Assignment:
Only the line with "This screenshot has height=557, width=914." and the lines after it, to the end of the data, should appear in the answer, each reproduced exactly.

Collected data entries:
=== Begin Enclosure ===
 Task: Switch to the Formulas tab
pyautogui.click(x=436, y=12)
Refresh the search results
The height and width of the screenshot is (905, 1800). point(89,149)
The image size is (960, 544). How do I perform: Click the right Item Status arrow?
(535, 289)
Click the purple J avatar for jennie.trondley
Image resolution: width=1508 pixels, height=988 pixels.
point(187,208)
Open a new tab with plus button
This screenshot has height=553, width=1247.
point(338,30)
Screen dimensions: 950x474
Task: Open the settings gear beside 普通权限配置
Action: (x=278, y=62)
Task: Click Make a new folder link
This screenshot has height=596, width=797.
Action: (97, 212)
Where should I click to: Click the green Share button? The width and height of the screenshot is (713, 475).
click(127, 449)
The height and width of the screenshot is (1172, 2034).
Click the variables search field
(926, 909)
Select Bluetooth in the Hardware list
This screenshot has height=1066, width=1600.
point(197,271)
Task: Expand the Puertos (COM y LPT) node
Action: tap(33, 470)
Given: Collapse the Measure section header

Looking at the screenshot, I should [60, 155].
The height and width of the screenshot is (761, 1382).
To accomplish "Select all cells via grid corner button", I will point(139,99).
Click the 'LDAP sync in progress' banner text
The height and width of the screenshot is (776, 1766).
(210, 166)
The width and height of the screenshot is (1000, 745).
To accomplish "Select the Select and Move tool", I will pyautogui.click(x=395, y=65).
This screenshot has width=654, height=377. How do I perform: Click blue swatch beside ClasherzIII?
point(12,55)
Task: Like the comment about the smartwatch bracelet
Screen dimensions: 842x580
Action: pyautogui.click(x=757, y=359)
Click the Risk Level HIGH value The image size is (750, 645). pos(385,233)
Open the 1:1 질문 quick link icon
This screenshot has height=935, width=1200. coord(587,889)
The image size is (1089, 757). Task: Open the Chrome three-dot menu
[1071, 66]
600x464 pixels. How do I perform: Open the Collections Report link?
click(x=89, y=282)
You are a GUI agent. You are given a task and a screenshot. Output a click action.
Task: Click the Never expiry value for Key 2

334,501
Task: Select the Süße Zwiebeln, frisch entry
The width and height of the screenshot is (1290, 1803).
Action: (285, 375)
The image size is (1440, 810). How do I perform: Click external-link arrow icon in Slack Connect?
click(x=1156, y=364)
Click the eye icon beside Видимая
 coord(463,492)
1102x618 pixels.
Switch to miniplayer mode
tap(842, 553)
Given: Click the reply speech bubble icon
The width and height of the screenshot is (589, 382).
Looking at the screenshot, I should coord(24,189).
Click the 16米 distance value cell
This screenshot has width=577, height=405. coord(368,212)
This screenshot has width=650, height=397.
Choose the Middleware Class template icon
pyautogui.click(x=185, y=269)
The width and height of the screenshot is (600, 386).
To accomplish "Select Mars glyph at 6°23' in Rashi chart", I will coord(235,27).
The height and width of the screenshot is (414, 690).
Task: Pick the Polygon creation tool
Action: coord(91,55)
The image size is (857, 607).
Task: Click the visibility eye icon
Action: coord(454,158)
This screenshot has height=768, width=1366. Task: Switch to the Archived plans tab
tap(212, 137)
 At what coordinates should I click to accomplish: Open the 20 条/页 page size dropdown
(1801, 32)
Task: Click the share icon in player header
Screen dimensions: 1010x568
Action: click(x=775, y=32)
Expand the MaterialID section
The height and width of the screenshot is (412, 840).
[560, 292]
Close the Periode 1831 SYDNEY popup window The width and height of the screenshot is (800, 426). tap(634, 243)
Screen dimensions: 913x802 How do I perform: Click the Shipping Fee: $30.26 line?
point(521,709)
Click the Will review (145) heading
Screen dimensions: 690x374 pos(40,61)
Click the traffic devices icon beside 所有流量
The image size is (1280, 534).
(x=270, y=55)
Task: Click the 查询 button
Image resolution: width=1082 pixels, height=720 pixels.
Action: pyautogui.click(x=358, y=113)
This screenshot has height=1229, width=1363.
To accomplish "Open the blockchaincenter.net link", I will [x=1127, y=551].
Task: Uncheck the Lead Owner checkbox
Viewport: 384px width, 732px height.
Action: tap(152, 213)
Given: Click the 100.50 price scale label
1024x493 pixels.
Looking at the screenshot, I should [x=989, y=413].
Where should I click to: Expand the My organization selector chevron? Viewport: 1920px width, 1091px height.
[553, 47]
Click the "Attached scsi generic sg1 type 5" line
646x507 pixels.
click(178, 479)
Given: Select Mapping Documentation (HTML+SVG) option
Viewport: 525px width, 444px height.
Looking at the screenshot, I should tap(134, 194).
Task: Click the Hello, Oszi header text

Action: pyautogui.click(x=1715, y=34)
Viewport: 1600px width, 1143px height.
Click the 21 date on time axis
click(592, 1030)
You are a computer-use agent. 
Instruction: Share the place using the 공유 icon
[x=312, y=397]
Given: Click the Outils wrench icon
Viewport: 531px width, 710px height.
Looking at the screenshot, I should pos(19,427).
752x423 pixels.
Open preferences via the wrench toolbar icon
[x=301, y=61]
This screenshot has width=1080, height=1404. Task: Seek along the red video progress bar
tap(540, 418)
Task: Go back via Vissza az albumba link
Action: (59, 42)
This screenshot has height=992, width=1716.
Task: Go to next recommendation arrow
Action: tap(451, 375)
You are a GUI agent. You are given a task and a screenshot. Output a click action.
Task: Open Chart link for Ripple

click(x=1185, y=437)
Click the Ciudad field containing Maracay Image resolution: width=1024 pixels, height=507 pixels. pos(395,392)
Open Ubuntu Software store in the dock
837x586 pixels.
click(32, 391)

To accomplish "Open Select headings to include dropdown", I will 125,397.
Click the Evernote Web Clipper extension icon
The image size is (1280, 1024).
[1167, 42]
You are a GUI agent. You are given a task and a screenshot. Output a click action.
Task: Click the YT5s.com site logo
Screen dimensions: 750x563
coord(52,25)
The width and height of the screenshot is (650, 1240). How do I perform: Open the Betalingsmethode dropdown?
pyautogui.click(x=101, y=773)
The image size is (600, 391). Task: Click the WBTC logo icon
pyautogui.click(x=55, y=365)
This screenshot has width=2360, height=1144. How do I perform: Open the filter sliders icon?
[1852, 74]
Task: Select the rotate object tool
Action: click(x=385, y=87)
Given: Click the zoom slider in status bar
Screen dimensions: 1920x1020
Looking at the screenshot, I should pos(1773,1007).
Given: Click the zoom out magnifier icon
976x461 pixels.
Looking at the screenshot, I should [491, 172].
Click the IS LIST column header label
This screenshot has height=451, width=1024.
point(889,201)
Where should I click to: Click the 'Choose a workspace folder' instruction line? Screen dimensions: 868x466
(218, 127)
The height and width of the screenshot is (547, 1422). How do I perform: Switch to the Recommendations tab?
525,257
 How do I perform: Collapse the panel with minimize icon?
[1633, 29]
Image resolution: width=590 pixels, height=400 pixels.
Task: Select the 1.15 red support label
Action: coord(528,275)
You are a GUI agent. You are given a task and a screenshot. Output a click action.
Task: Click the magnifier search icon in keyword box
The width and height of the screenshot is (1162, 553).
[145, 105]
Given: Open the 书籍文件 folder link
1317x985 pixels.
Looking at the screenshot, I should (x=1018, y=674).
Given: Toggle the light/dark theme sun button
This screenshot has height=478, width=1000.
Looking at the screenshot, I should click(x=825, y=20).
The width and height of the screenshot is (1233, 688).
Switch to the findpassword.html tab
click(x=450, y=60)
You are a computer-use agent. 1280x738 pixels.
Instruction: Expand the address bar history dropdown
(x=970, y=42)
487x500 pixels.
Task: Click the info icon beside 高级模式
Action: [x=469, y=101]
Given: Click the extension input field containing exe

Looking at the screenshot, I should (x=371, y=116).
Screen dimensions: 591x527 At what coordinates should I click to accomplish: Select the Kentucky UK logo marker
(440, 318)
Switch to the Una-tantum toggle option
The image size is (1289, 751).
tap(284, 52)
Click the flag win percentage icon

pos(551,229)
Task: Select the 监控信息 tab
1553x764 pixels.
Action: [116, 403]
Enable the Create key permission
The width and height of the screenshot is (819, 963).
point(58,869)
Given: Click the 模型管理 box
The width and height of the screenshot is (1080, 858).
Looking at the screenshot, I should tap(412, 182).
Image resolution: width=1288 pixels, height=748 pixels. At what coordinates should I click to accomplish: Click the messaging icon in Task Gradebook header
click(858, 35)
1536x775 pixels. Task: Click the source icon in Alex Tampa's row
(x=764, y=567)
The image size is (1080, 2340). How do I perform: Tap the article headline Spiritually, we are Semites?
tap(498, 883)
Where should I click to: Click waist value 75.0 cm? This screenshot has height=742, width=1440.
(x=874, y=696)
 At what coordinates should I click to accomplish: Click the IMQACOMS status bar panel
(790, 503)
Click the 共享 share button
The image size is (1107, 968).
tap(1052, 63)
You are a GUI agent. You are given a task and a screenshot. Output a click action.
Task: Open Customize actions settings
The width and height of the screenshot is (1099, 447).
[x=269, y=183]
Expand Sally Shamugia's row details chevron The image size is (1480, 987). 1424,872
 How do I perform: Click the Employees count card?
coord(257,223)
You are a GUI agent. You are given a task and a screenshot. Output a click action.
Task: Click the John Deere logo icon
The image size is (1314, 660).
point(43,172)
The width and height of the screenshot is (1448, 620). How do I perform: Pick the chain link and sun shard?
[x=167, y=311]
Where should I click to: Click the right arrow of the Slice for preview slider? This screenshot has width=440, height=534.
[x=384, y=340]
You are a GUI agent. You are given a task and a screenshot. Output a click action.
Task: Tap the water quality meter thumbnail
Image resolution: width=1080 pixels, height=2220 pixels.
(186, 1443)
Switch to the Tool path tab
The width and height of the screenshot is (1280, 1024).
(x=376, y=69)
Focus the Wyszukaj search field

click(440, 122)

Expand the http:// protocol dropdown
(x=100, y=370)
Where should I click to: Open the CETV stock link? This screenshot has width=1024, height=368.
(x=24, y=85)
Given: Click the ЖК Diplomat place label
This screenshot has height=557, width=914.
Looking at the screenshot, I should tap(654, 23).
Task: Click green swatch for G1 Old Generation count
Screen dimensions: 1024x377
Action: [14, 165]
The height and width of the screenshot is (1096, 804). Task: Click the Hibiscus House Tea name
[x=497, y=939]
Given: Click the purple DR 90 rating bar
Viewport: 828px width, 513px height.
=== End Enclosure ===
Written reply:
This screenshot has height=557, width=914.
Looking at the screenshot, I should tap(654, 23).
Task: Click green swatch for G1 Old Generation count
Screen dimensions: 1024x377
Action: [14, 165]
The height and width of the screenshot is (1096, 804). Task: Click the Hibiscus House Tea name
[x=497, y=939]
Given: Click the purple DR 90 rating bar
Viewport: 828px width, 513px height.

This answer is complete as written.